Monday, March 16, 2015

A Toolbox

Today I had a fantastic discussion with one of my clients about "parenting". I had a rough weekend with some emotional news regarding family issues. It rocked me to my core, and opened the door on some issues from my own childhood. It made me contemplate my own parenting practices as well.
In my conversation this morning we discussed some of the things we've found that have worked and maybe "not worked". We talked about the different types of children we have and the struggles that come with different personalities.

We talked about how important it is to tell our children "I'm sorry" when we make mistakes. There are definitely days that I think I apologize to my kids more that anything else. I told her that I think that especially with older kids respect goes both ways. I have to respect my kids if I expect their respect in return.

I told her how much I absolutely LOVE having teenagers, which I never thought was possible! But it's so true... the older my kids get, the more fun we have. Our relationships change, but get stronger and more "real". I told her that parenting a teenager feels like being a "back-seat-driver". They are at a point where they are making their own decisions, but I am there to support them. I can offer my advise, but ultimately the choices are now theirs! It's a fun new stage of life, and it's so exciting to see the amazing women my girls are growing into!

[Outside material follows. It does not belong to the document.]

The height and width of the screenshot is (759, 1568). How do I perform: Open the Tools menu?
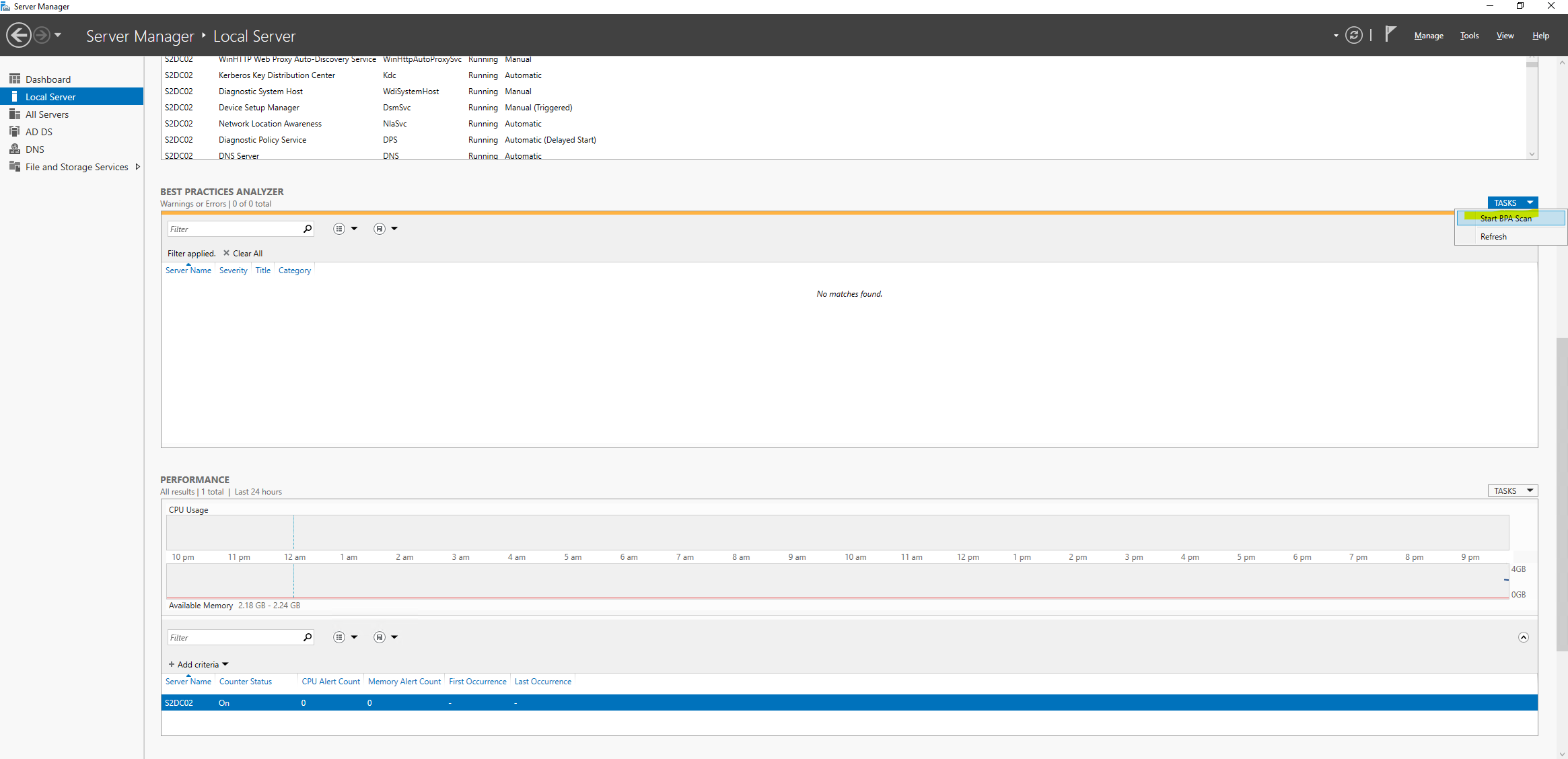point(1469,36)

Consequently, after dinner tonight I had a chat with my Miss BiGaddi. She is quite a little perfectionist, and has started struggling with anxiety lately. It has seemed to escalate in the last bit. She has a bit of a meltdown tonight and I thought it would be good to address. We talked about having a toolbox with us to tweak and fix things as needed. I told her that I want to help her have the tools she might need to handle some of the things that come up. I told her that some "quick-fix" tools might be taking a deep breath, going on a little walk, walking away from a situation... or something that might give her a moment to re-group. She seems to get worked up, and once she is in that place it is hard for her to get out. So we talked about using tools before she gets to that place, and tools to use to get out.
We talked about remembering positive things when our mind wants to just focus on the negative. (We are working on not using absolutes... Always, Never, etc.) We talked about working through the "what if's?" Like what if something doesn't happen just right? What if I can't get whatever I need at the moment? What if... what if... what if? So take a minute to answer the what if and follow it out. Is the world going to end? Are you going to die? If the "What if" happens will you still be just fine? Chances are, there might be a little discomfort if your "what if" happens... but everything will be fine.

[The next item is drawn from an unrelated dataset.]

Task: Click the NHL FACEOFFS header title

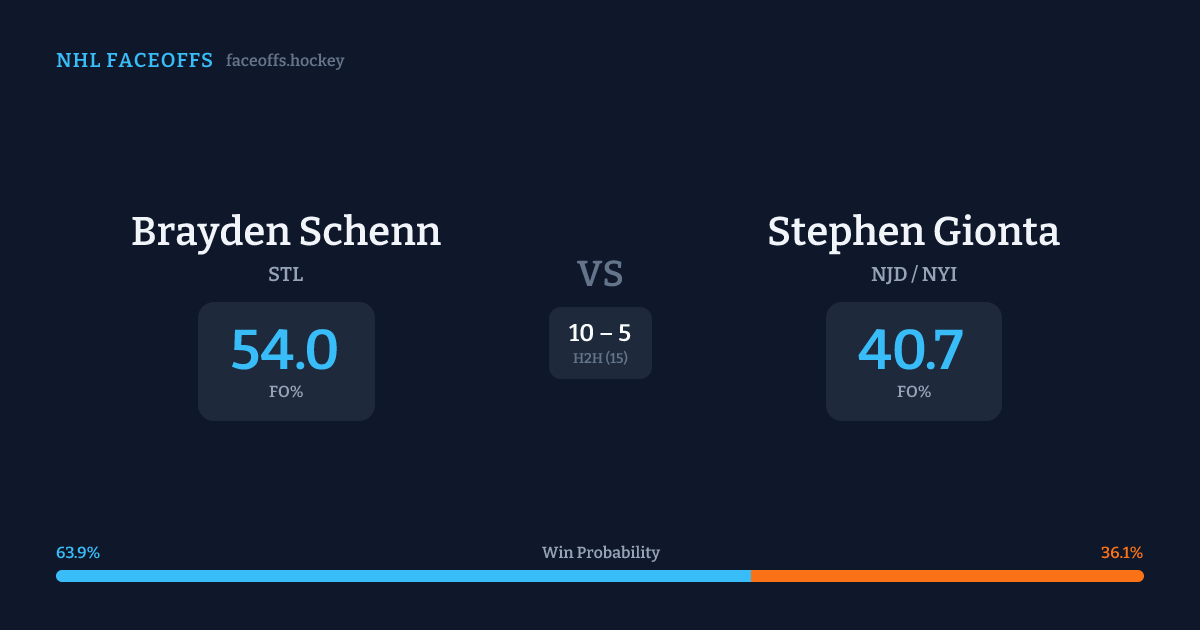Action: pyautogui.click(x=134, y=61)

We talked about the pro's and con's of Perfectionism, and sometimes the tool becomes just reminding yourself that doing your best is all you can do... and that's okay!

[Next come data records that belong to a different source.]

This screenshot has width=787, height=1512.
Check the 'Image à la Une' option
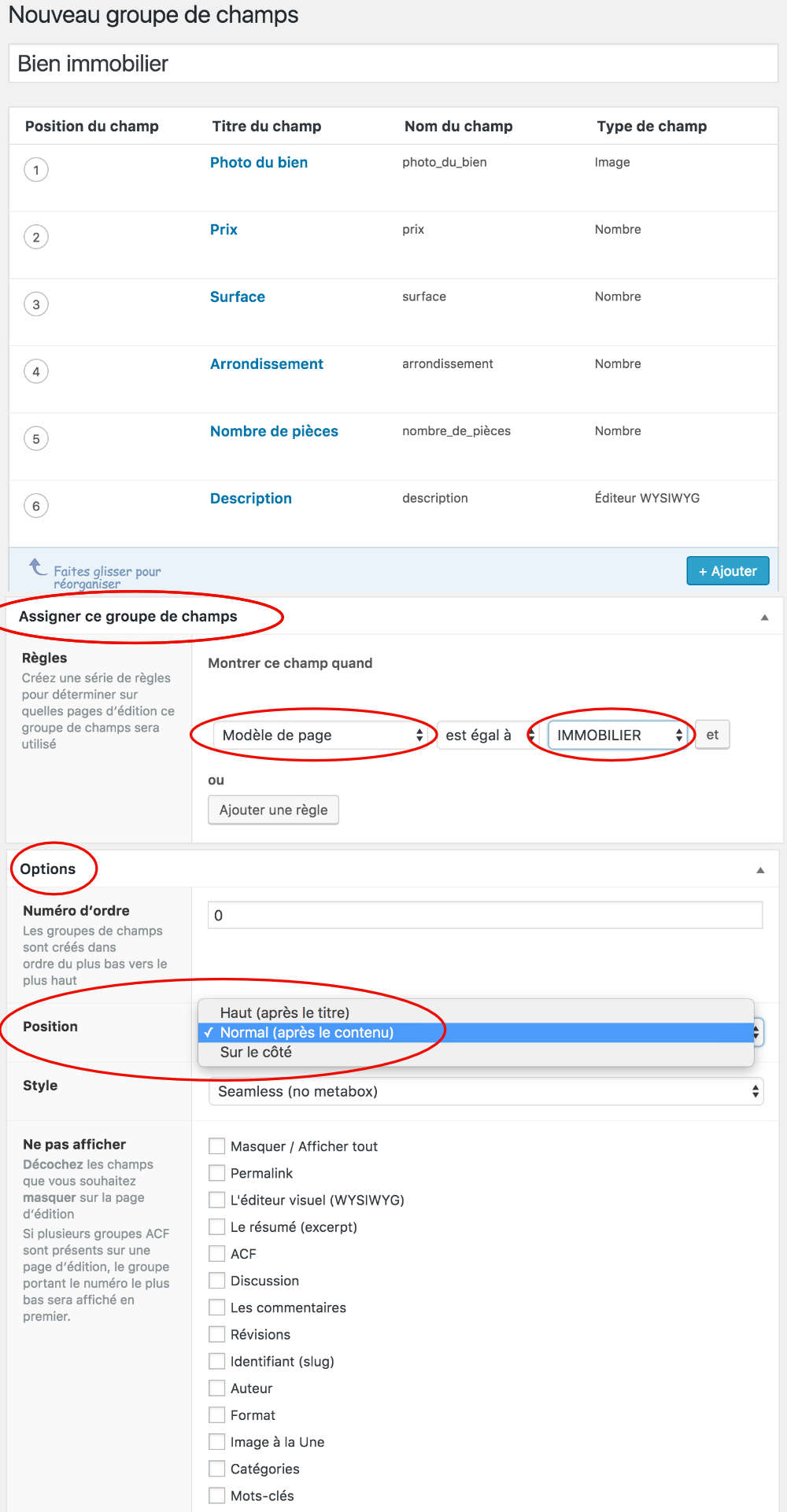pyautogui.click(x=216, y=1441)
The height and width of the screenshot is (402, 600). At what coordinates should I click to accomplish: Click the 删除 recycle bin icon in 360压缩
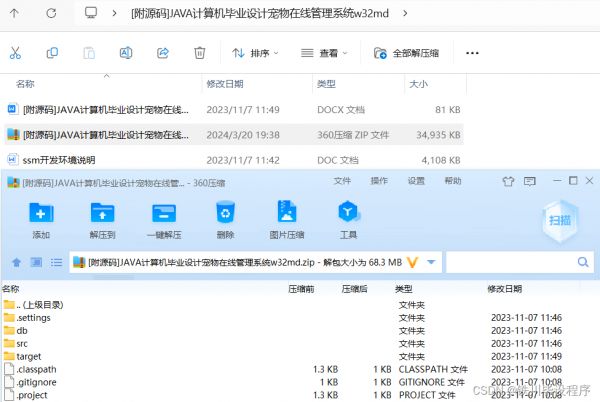pyautogui.click(x=225, y=212)
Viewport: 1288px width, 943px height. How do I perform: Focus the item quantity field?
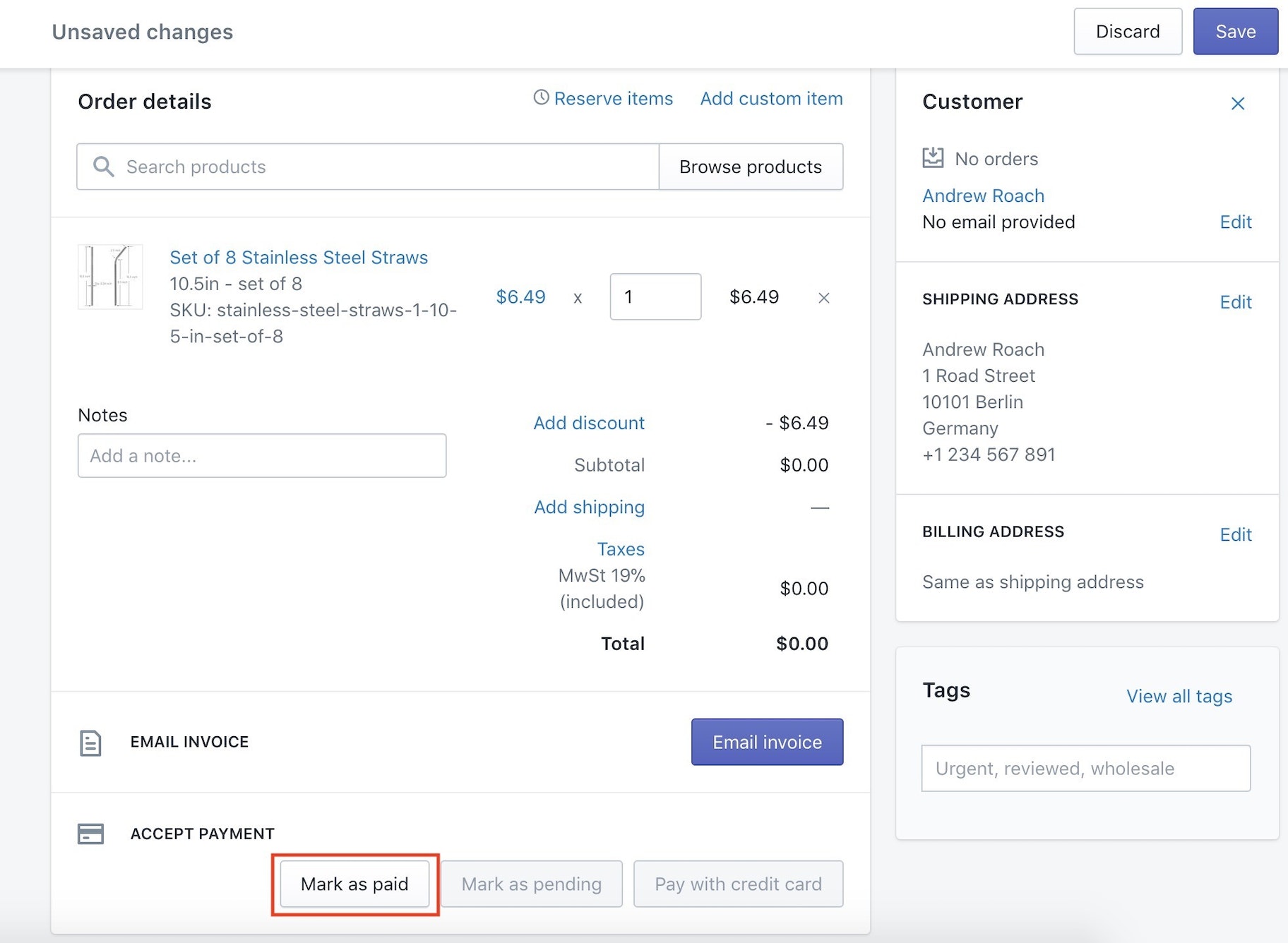[655, 296]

Anyways, Addi needed some one-on-one time tonight so we had a little date night at Barnes and Noble. On our drive there she piped up from the backseat. "Mom, do you know what other tool I have?" I said "What's that?" She answered "Knowing that you want to help me. That's the best tool in my toolbox!" It was all I could do to not wipe the few tears that ran down my face. "That's right sweetie, You have people in  your life who love you and always want to help."
But it made me realize that this is something she will have to work out. Cori went through something very similar a few years back, and she had to figure her way out of it. She manages stress SO much better now, so I know Addi will figure it out. But I love that she knows I am always there. It was one of those parenting moments that made my heart so happy. If nothing else... I pray that my children know I love and support them NO MATTER WHAT!